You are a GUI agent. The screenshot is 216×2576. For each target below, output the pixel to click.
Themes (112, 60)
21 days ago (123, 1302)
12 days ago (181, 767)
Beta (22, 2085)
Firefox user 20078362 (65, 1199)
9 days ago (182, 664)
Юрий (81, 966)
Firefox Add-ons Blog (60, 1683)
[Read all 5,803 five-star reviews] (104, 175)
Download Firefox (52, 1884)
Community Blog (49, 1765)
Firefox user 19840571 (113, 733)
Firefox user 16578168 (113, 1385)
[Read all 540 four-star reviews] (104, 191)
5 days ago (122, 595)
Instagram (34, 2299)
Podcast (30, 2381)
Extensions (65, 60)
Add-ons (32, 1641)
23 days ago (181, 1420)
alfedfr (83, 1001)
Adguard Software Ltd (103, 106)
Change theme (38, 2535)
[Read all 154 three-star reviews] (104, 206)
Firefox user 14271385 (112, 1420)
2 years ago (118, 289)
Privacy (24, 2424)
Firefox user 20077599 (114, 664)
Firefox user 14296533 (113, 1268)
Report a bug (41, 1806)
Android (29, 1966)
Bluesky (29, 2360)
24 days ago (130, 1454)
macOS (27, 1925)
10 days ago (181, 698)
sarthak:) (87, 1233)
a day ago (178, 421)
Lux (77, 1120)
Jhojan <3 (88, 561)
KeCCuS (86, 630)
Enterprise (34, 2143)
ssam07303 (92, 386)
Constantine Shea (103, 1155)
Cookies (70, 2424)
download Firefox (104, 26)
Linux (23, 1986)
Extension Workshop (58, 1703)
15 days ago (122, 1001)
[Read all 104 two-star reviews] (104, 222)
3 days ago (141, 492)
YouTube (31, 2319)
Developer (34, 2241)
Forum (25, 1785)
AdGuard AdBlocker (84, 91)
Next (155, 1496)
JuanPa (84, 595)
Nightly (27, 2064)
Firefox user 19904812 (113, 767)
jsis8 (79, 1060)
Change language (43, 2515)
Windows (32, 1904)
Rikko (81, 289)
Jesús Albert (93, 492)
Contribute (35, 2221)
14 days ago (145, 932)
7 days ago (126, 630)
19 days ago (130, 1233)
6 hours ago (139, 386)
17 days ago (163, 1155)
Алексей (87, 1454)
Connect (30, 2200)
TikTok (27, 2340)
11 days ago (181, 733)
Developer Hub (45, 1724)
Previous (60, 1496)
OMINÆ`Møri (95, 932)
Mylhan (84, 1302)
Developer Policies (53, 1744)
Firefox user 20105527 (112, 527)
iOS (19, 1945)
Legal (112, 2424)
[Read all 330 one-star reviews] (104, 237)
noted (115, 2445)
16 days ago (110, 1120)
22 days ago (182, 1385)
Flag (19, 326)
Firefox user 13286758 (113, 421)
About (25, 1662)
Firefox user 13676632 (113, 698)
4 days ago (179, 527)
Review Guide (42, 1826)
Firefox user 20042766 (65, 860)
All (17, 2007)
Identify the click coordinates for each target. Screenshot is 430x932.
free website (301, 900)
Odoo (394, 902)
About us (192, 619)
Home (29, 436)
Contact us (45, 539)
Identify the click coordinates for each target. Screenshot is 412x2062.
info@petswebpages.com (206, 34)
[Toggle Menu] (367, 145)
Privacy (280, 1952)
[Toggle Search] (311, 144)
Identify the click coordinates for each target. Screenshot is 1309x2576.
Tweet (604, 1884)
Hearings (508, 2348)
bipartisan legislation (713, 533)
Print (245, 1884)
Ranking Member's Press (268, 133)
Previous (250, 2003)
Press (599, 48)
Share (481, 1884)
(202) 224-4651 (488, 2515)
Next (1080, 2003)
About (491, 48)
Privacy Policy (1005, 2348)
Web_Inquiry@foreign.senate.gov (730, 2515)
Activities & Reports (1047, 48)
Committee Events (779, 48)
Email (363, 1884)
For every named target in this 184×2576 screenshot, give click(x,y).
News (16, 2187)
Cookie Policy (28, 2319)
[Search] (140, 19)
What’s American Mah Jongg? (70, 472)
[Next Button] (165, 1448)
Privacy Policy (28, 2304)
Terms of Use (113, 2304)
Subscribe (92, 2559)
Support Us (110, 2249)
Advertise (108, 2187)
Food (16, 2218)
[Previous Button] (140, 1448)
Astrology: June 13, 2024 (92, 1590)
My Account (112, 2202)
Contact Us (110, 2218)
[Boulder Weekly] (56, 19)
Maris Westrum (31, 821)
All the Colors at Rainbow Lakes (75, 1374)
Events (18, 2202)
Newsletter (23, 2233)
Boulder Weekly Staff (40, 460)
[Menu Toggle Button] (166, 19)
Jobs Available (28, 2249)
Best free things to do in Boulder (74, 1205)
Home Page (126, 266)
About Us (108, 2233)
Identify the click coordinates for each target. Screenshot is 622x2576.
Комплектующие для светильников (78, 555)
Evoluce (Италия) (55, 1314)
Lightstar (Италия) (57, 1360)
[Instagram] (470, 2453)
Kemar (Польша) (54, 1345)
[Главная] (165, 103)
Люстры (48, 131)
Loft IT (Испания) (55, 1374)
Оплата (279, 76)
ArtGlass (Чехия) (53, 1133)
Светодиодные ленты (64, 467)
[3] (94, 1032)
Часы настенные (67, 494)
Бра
----
What needs to be done: Some lines above may contain the string "target". State how many of them the records have, and nothing more.

Result below: 6